The discussion of Boolean-valued models in

Jech begins with a separative partial order

and performs operations comparable to

Dedekind cuts in order to obtain a completed

Boolean algebra which is described as the

algebra of regular open sets. The

forcing relation is defined in terms of

the canonical embedding of a partial order

into its completion.

The first step is to form pairs among the

admissible compositions of connectives.

That is, if given

F(x,y)

it is to be paired with

(F*F)(x,y)

where * is the multiplicative product.

The next step is to form the linearly ordered

set

<F(x,y), G(u,v), H(m,n), ..., *, ..., (H*H)(m,n), (G*G)(u,v), (F*F)(x,y)>

indexed numerically according to

<1, 2, 3, ..., omega, ..., -3, -2, -1>

and give it the interval topology.
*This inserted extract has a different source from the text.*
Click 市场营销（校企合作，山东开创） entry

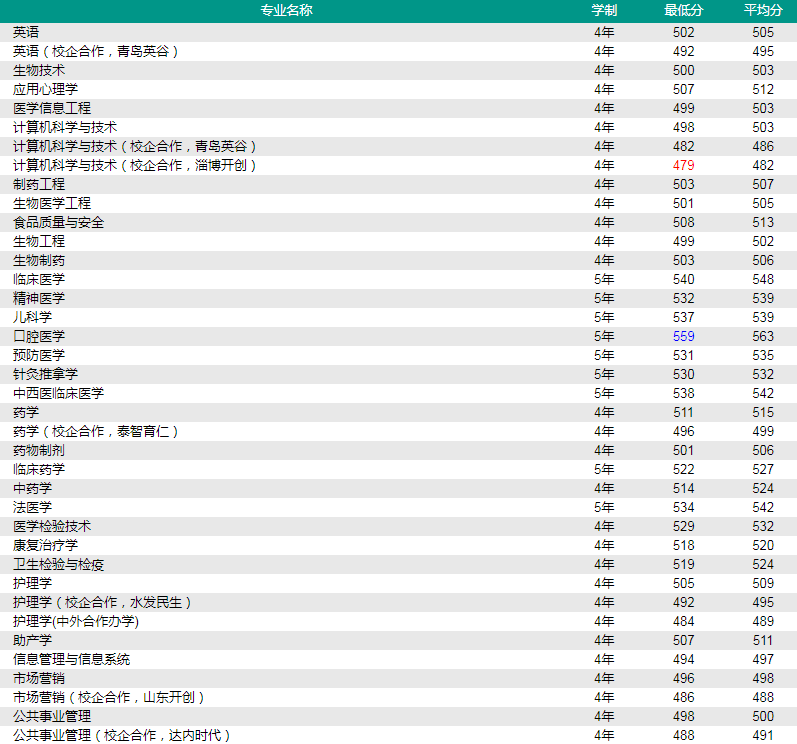(x=109, y=697)
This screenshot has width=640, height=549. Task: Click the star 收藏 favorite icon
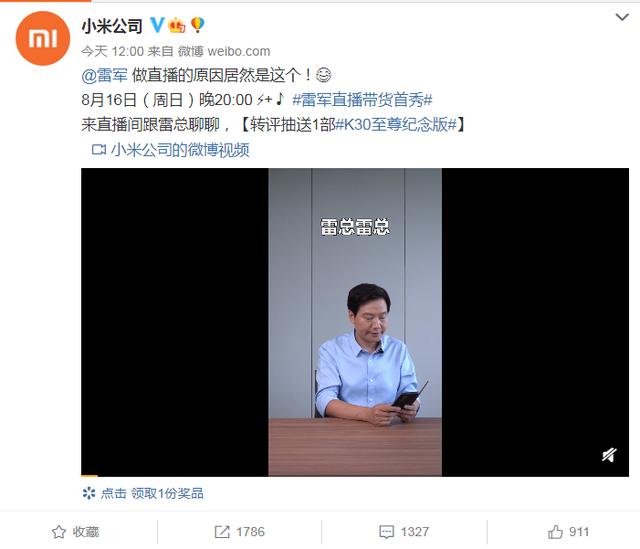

Then form a product

with the positive integers having the discrete

topology.

The sense of this is that the connectivity algebra

is defined with

A(B,C)

interpretable as

((p B q) A (p C q))

In the generation of well-formed formulae

over a countable collection of atomic

sentence letters, there will be a countable

collection of formulae corresponding with

the given schema but differing on the

basis of the atomic sentence letters.

In addition to the points of this product, the

domain elements

TRU

NTRU

are adjoined.

The topology of interest here is determined

by the product topology arising from the

interval topology and the discrete topology

of the components along with the basis

neighborhoods

M_n+(TRU) = ({TRU} u {(x_i,j) | i<omega, j>n})

M_n-(NTRU) = ({NTRU} u {(x_i,j) | i>omega, j>n})

This is a semiregular Hausdorff topology

that is not compact.